Requirement
In the patent page below, what type of substrate does the radiant heater in claim 1 have?

Extracted text
US8534825B2ActiveUtilityPatentIndex 83
Radiant heater for print media
Est. expiryFeb 11, 2031(~4.6 yrs left)· nominal 20-yr term from priority
B41J 11/00216B41J 11/00212B41J 2/17593
83
PatentIndex Score
7
Cited by
24
References
20
Claims
Abstract
A heater panel is configured to heat a print medium in a printer. The heater panel includes electrical conductors that form a plurality of heating zones to emit radiant energy toward the print medium. Heating zones that correspond to edges of the print medium emit radiant energy with a greater power density than heating zones that correspond to central portions of the print medium. The heater panel has a plurality of angled positions to vary the view factor for high gain control.
Claims
exact text as granted — not AI-modifiedWhat is claimed:
1. A radiant heater for heating media in a printer comprising:
a ceramic foam substrate having a first edge and a second edge;
an electrical conductor bonded to the ceramic foam substrate; and
a cover layer bonded to the electrical conductor, the electrical conductor having a first electrical resistance in a first heating zone formed proximate the first edge and the second edge of the ceramic foam substrate and a second electrical resistance in a second heating zone between the first edge and the second edge to enable radiant energy at a first power density in the first heating zone and radiant energy at a second power density in the second heating zone to be emitted by the cover layer, the first power density being greater than the second power density.
2. The radiant heater of claim 1 wherein the electrical conductor has a third electrical resistance in a third heating zone between the first heating zone and the second heating zone to enable radiant energy at a third power density to be emitted by the cover layer in the third heating zone.
3. The radiant heater of claim 1 wherein the cover layer in the first heating zone, the second heating zone, and the third heating zone is configured to emit radiant energy having wavelengths of greater than 3 μm.
4. The radiant heater of claim 1 further comprising:
a temperature sensor configured to generate a temperature measurement of at least one of the first heating zone, second heating zone, and third heating zone.
5. The radiant heater of claim 4 wherein the temperature sensor is a thermocouple positioned in the ceramic foam substrate.
6. The radiant heater of claim 4 , the cover layer further comprising:
a fiberglass mesh; and
an epoxy material between the electrical conductor and the fiberglass mesh to bond the fiberglass mesh to the electrical conductor and to form a fiberglass-epoxy matrix that emits the radiant energy generated by the electrical conductor.

Records supplied
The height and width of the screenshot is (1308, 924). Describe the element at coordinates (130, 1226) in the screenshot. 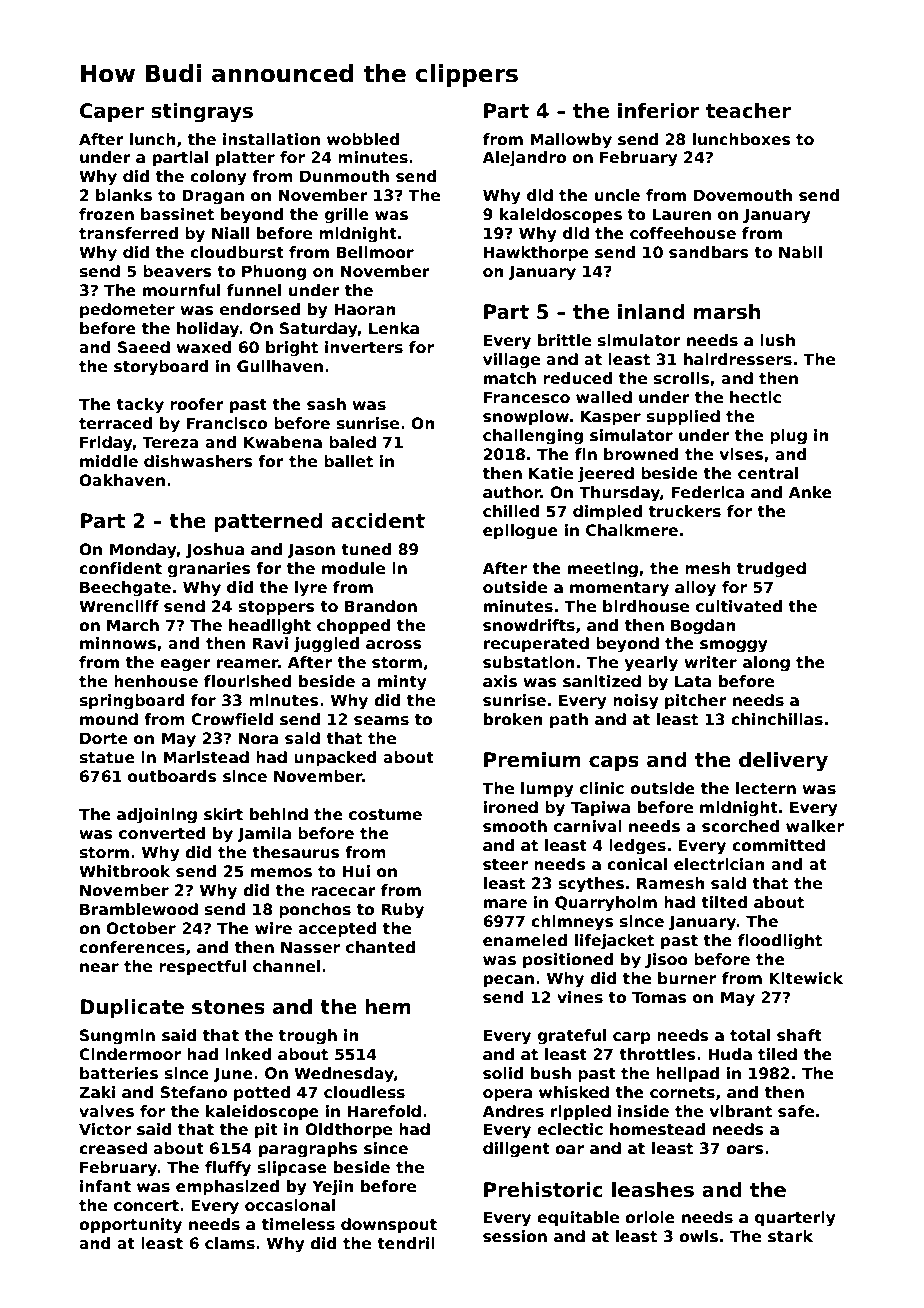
* * *
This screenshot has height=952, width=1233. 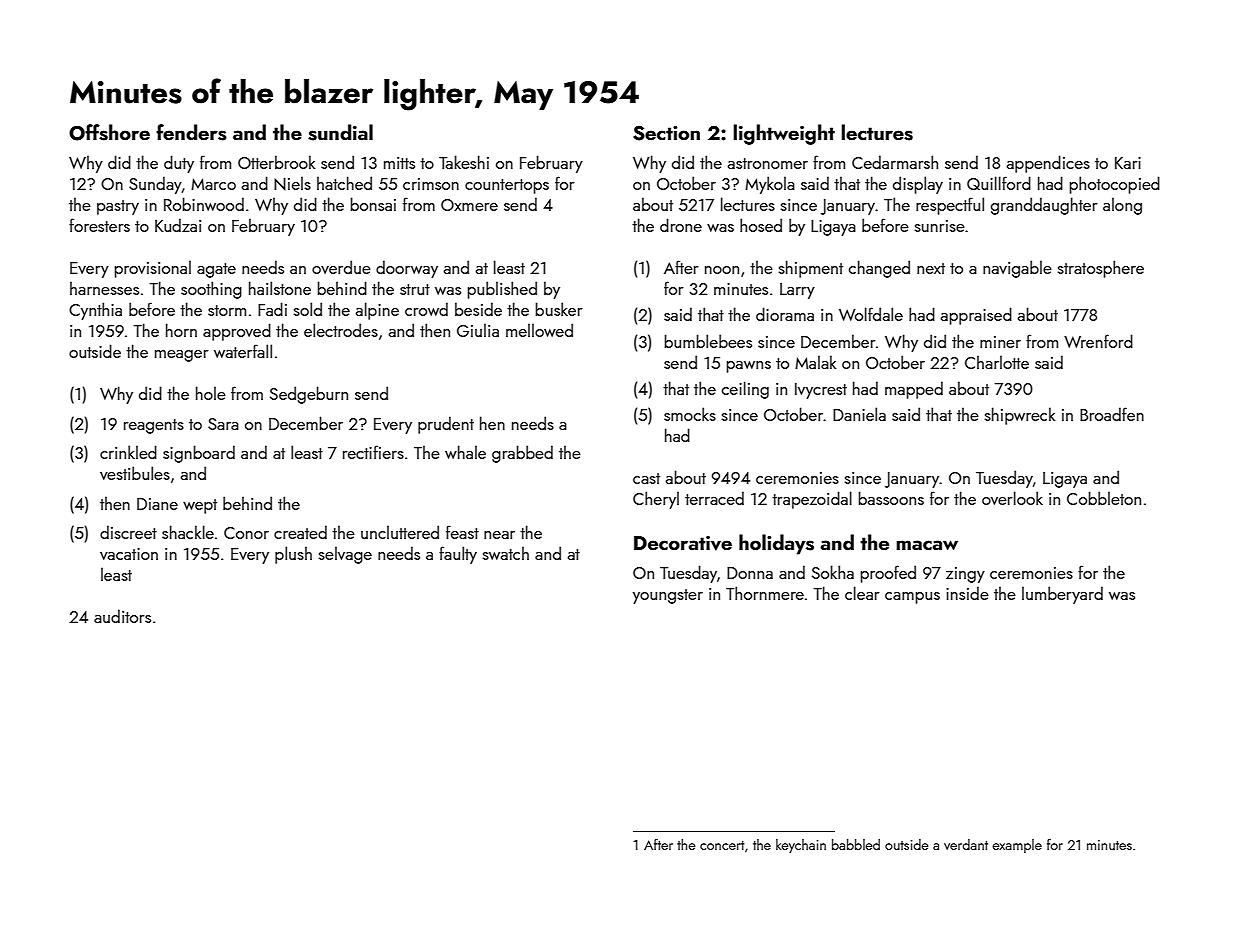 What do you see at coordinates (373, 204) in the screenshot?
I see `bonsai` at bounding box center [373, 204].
...
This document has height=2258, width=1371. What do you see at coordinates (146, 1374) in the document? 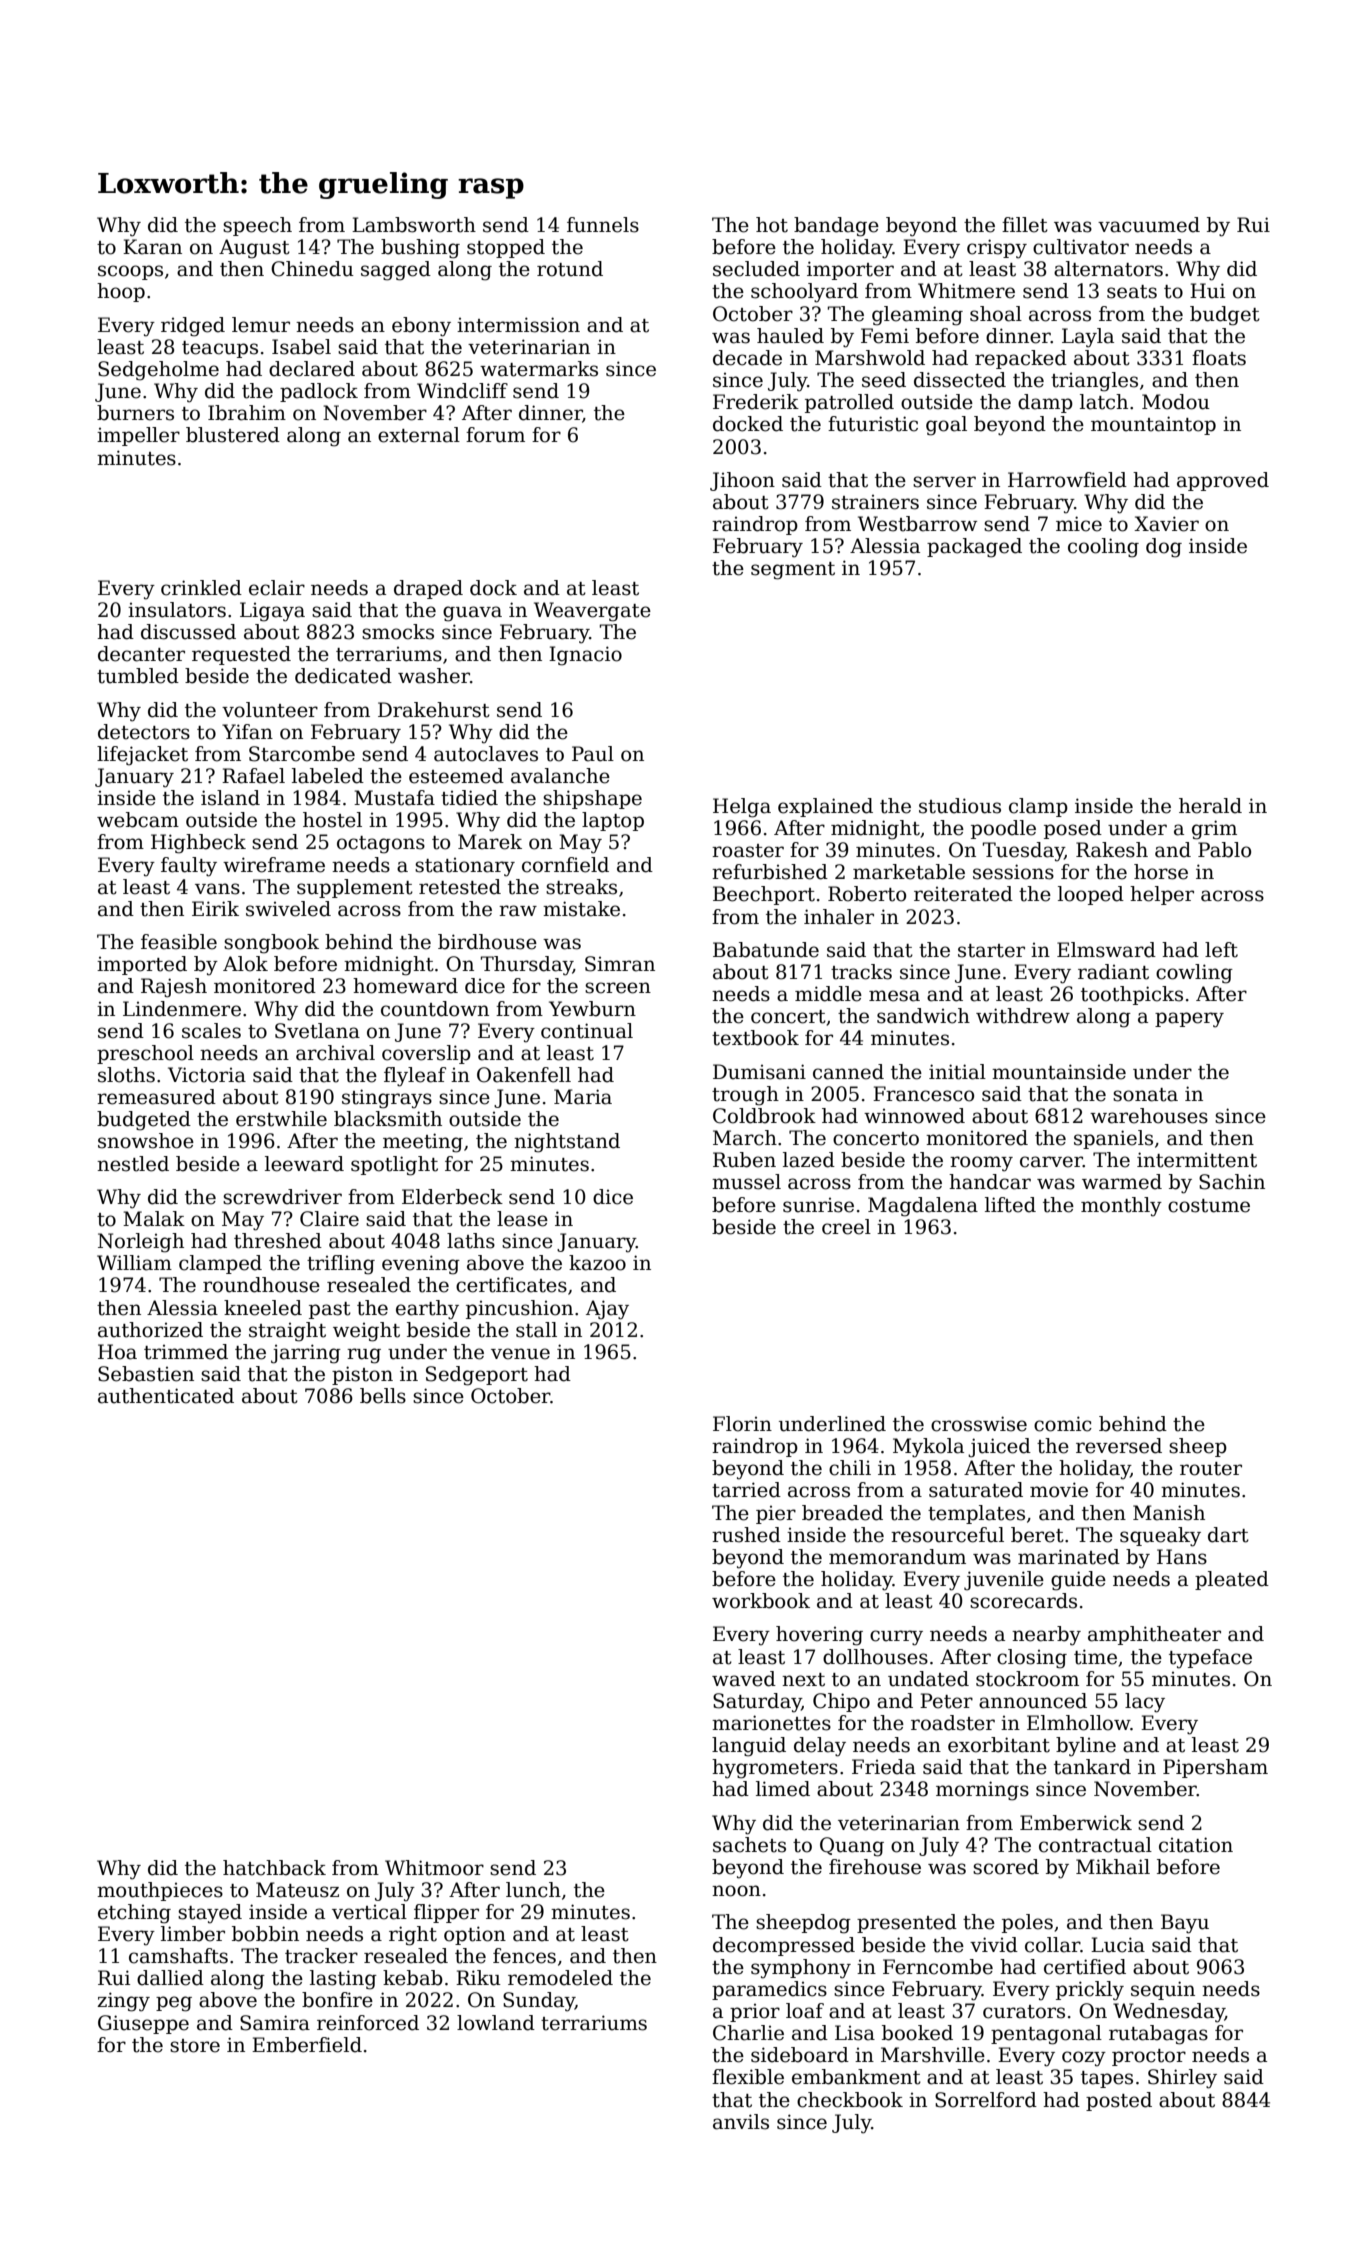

Solution to this exercise
A ceramic foam substrate.